Le nombre peu élevé de mouvements vers la Syrie en raison du conflit depuis neuf ans explique cette situation. Mais aussi le manque de capacités de tests. Pour le moment, il est clair que «le système de santé n’est pas submergé» par les cas, a toutefois expliqué le directeur régional de l’OMS Richard Brennan. Même si moins de la moitié des centres de santé fonctionnent en raison du conflit.

Mme Magtymova alerte sur la situation du matériel de protection individuelle. Certains membres du personnel de santé ne peuvent déjà en utiliser. L’OMS a distribué depuis plusieurs mois un nombre important de ces composantes mais «c’est insuffisant», dit la représentante de l’organisation en Syrie. Selon elle, celles-ci devraient largement manquer «dans les prochains jours ou prochaines semaines».

Peu de cas ont été observés dans les camps de déplacés. Dans le Nord-Est, contrôlé par les Kurdes, seul cinq ont été identifiés et aucun dans le site d’al-Hol où se trouvent des dizaines de milliers de personnes, dont des proches de djihadiste. La représentante de l’OMS en Syrie doit se rendre samedi dans la zone. Si des milliers de personnes avaient été infectées à al-Hol, «nous le saurions», fait remarquer M. Brennan.

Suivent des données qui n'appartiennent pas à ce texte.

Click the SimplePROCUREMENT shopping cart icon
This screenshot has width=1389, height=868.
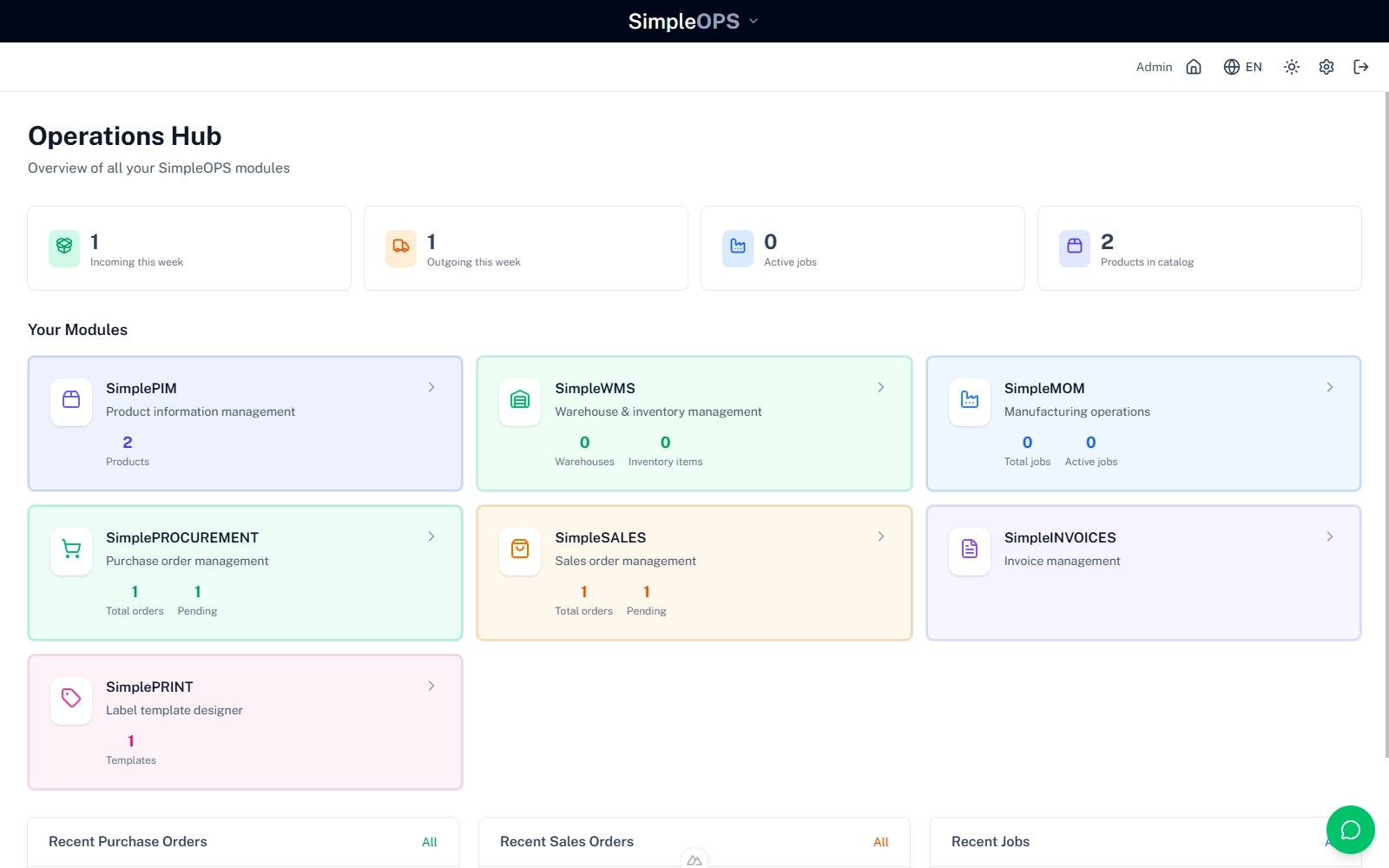(x=70, y=550)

Autre problème, la combinaison des effets du conflit et du Covid pourrait elle étendre la crise économique dans le pays. Selon l’ONU, le nombre de personnes en insécurité alimentaire est passé de 7,9 à 9,3 millions en six mois. Une conférence des donateurs aura lieu la semaine prochaine. Et au total, des millions de personnes restent réfugiées et déplacées. En neuf ans de conflit, les violences ont fait près de 390’000 victimes, selon l’ONU.